By testing earlier, things have become more agile and much smarter. We now test smaller packets of completed code and are therefore able to make adjustments more economically than in the old days when it felt much more like we were testing everything all the time.

With modern approaches like Test Driven Development (TDD), Acceptance Test Driven Development (ATDD), and Behavioral Driven Development (BDD), there is an increasing benefit to surface QA much earlier in the development life cycle. QE delivers that benefit with a fixed eye on increasing efficiency through the automation of tests–and isolating what has been tested, so we don’t need to test it again.

Now that we are testing as we are developing, our automation test suite is growing all the time. This means that at the end of every sprint, we can now run an entire automation program to see if anything has broken: we have automated regression testing. Automation points towards increased certainty and quality predictability that everything still works. It removes the frailties of manual testing, which sometimes caused confusion when changing things that already passed testing.

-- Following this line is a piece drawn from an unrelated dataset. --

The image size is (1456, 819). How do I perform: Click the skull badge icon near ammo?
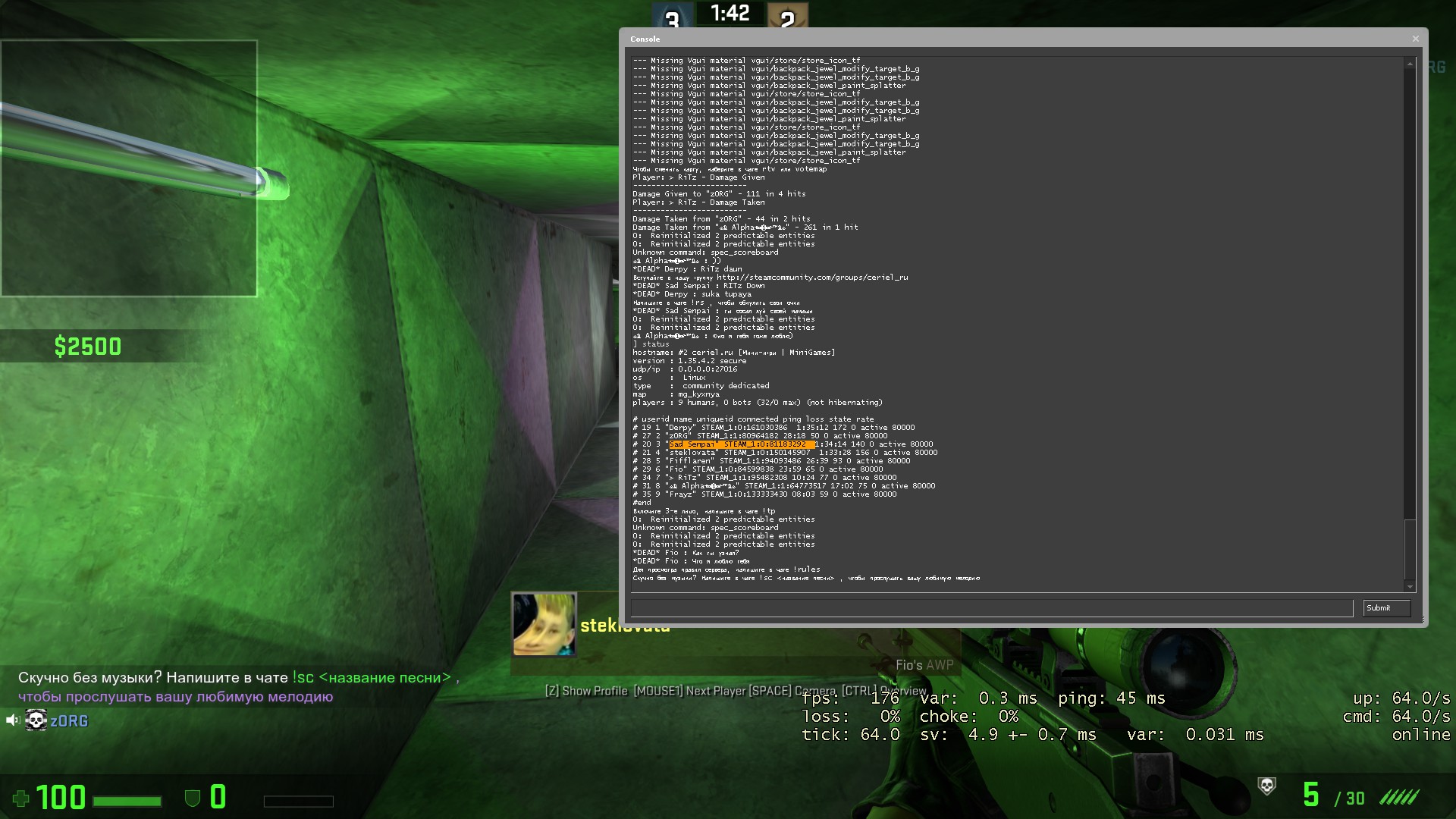click(1266, 786)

A New Type of Engineer Emerges

With the new emphasis on testing (and test automation) much earlier in the cycle, there is a growing demand for a new kind of engineer: a Software Development Engineer in Test (SDET).

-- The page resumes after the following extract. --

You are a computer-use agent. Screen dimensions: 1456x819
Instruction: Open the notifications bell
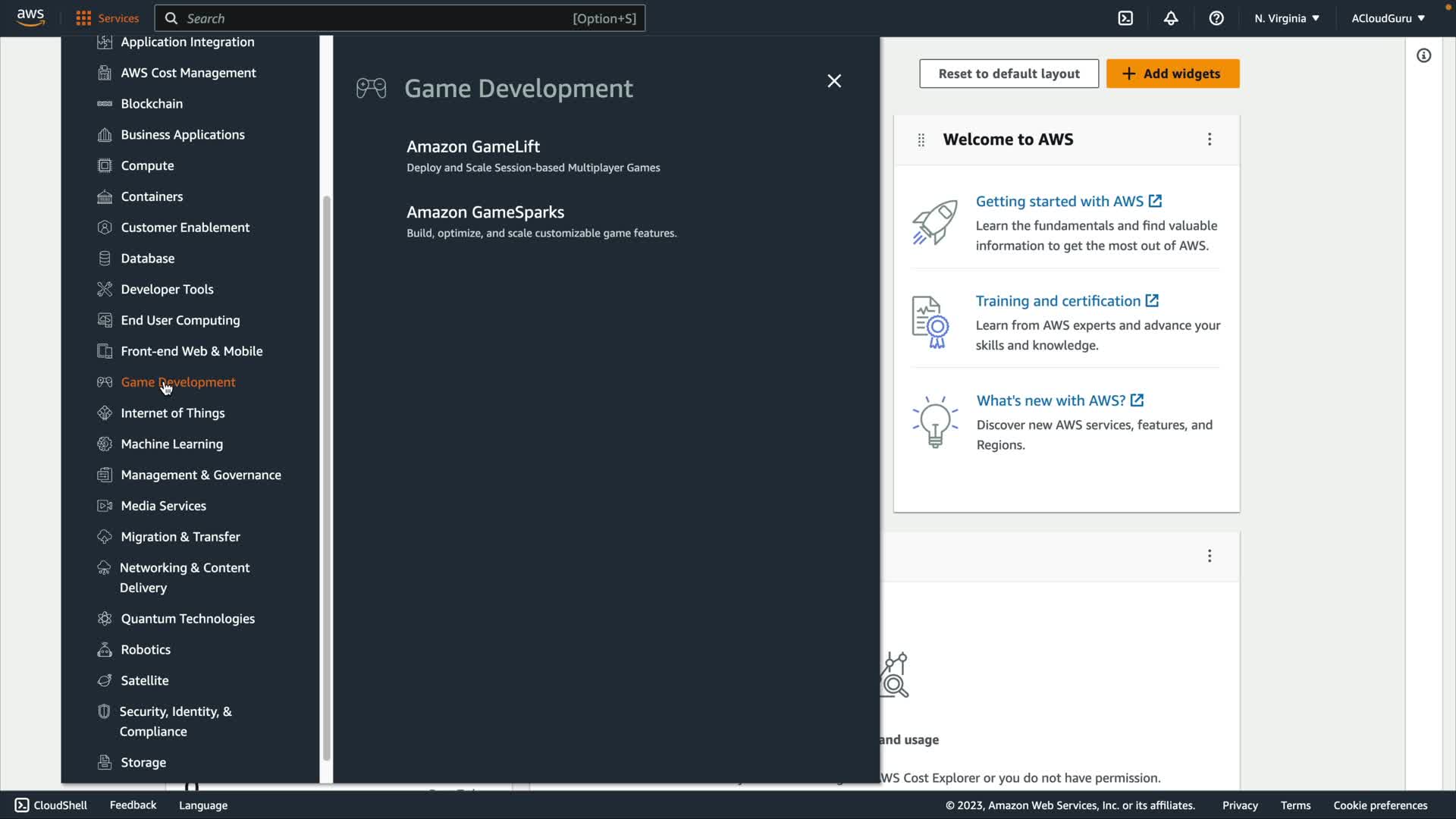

SDETs are developers themselves. They understand code and development practices and have the technical mind set to write, run and automate test cases. Crucially, they also have the skills to find reasons for failed tests AND adjust the code to fix the failure. I can tell this new role is helping Ness scrum teams move with even greater speed and efficiency.

This is a new career path for test engineers to follow. In training and building out our SDET capabilities, we are cross-training test automation engineers, so they are able to automate processes for thorough testing and develop code on their own. They are playing a contributory role in the creation of all our new software. We know we are in esteemed company, because SDET was originally a Microsoft term and is now popular with Facebook, Amazon and Google as they strive to release at speed with high quality.

As was the case with Agile and then DevOps, Ness has always been on the leading edge of implementing practices that facilitate faster, quality software releases. It’s a priority for us because we know speed and reliability create an advantage for our clients when they release new products. Over the years, we have also gotten very good at training and scaling new capabilities across our engineering teams, so we can deploy new practices quickly. In Part 2 of this blog post, I’ll share perspective on how we’re using QE approaches to support various development opportunities in IoT, open source, and service design, to name a few.